Black

Black

“Black; darkness. It’s the absence of light. You cannot see darkness. It cannot exist with light. It cannot be explained. Darkness only comes when everything else has gone. Darkness is nothing… then darkness is everything.”

It was a concept that always intrigued me. At Lock Haven Catholic Middle School we had art courses that we took, painting and such, and one of my teachers was discussing colors and how you blend them together to paint other colors. Red and yellow combine to make orange, and so forth. My teacher set up her canvas at the front of the classroom. It was just a blank white sheet and told us that’s where you begin, with white; the absence of color. She swirled colors together in circles all over the canvas, demonstrating how to blend them. Then in the center, she blended together all the colors she had and that circle got darker and darker until it was black. Black, she said, was the combination of all the colors.

But what I find interesting is that in the natural world, as I learned later on in my studies, it’s the opposite. The white light that we see is actually all of the colors of light combined in the visible spectrum at equal intensity. And darkness is the total absence of light, or the total absence of all color, appearing black to our eyes. These concepts fascinate me. I’ve always been a very pensive person, and oftentimes I’d find myself absorbed in these simple facts, contemplating how they fit together.
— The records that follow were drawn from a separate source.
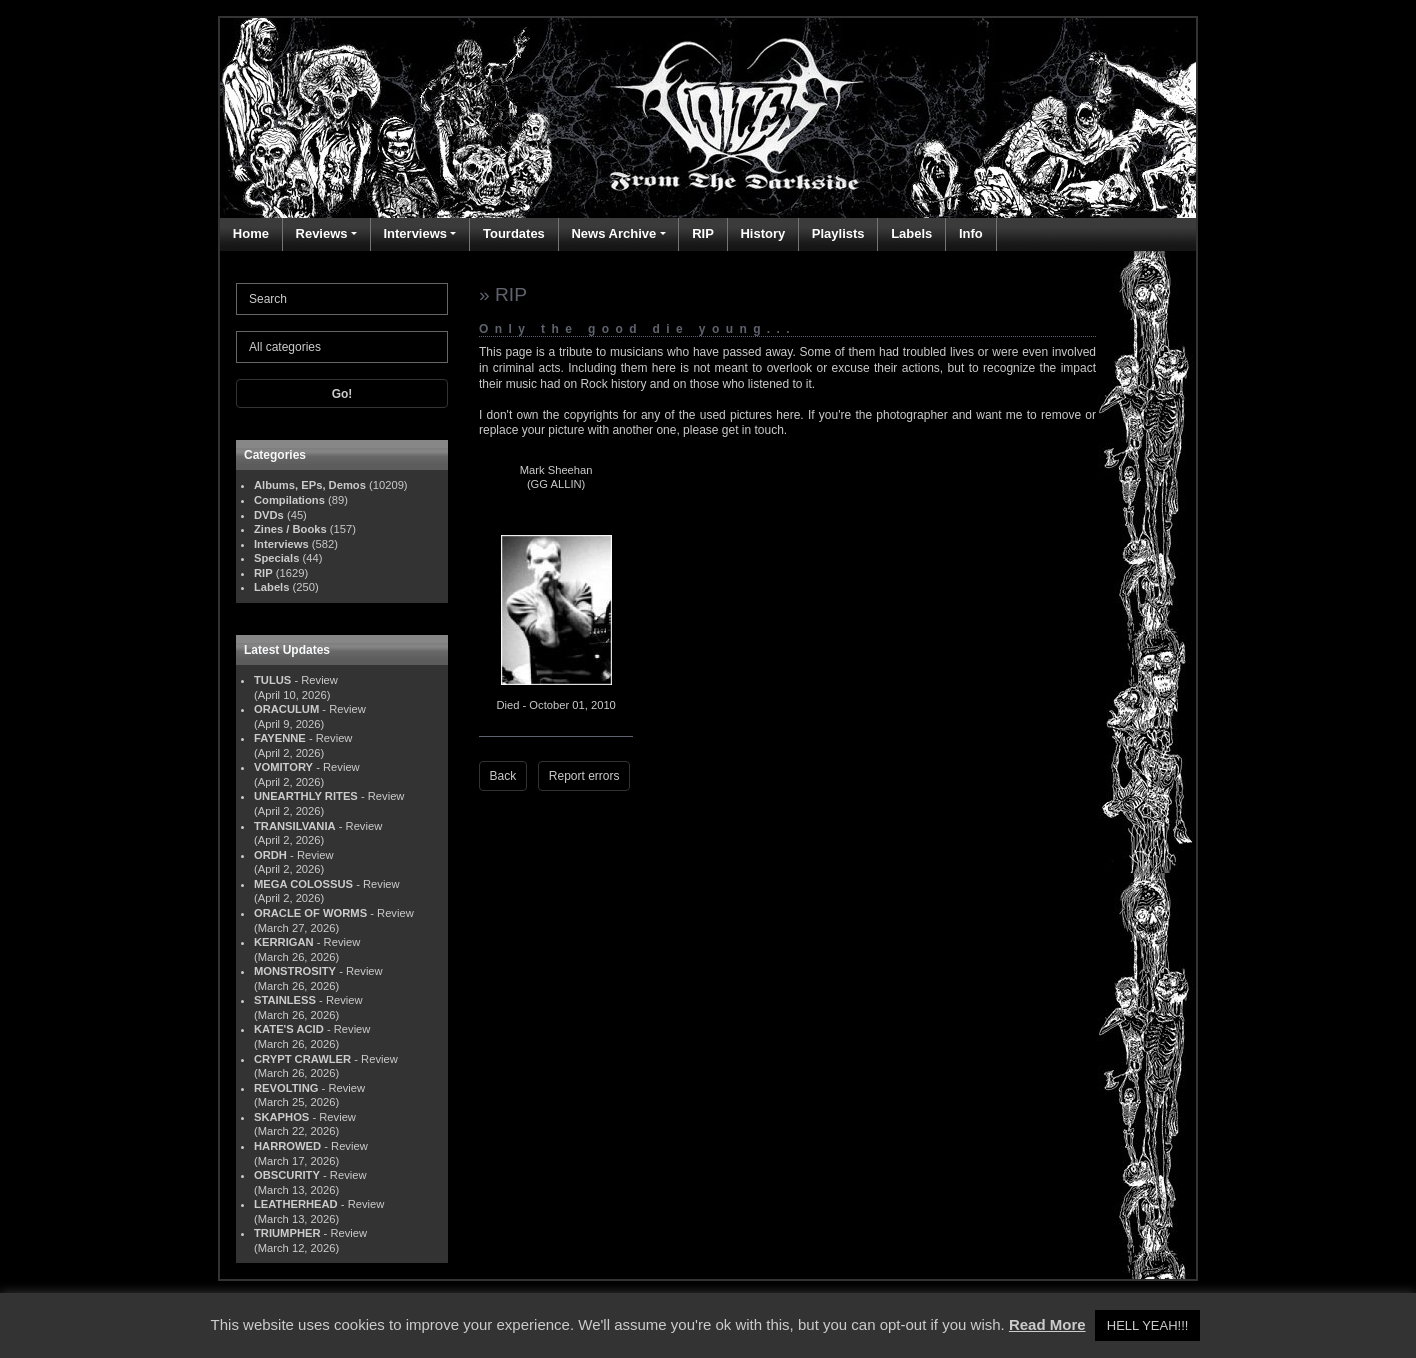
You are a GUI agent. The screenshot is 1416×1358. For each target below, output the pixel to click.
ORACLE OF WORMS (310, 913)
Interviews (415, 233)
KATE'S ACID (289, 1029)
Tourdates (514, 233)
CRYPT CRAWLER (302, 1059)
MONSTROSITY (295, 971)
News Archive (613, 233)
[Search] (342, 299)
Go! (342, 394)
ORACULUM (286, 709)
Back (503, 776)
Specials (276, 558)
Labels (911, 233)
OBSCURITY (287, 1175)
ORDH (270, 855)
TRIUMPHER (287, 1233)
Depression is associated with black. When Father passed away, Mother became very depressed as my parents were always close to one another and she’d lost her greatest friend. She was sad and gloomy, and she told me, “My world just looks dark, Ellie. It’s like everything is hiding under a black shadow. I miss him, dearly.”

I held Mother that day, and we cried together. When I was alone later, I remember thinking again to the concepts of black and white, of darkness and light. People who are unhappy identify with darkness, but what does that mean? Maybe they see darkness because they see no light, no optimism or hope. Or perhaps they see darkness because they are seeing black. They could be seeing all the colors and all the things around them swirling and blending together and they don’t know what to make of it.

In Mother’s case, I thought that both ideas could be true. She saw no hope because Father had moved on to Heaven and he certainly wasn’t coming back. She understood that it was his time to be with the Good Lord above us, we both did. We did not resent the Lord for taking Father. But once people are in Heaven, they cannot come back and we won’t see them again until we meet them there. But I also thought, Mother may be seeing that black shadow as all her memories with Father all came together. She said everything was hiding under it, and perhaps that was because they shared such a lengthy past together and now in the present, without him, she didn’t quite know how to move on yet.

I still don’t have the answers. I don’t believe any of us do. I’m not sure if other people think about things this way; if people wonder like this. But I always have.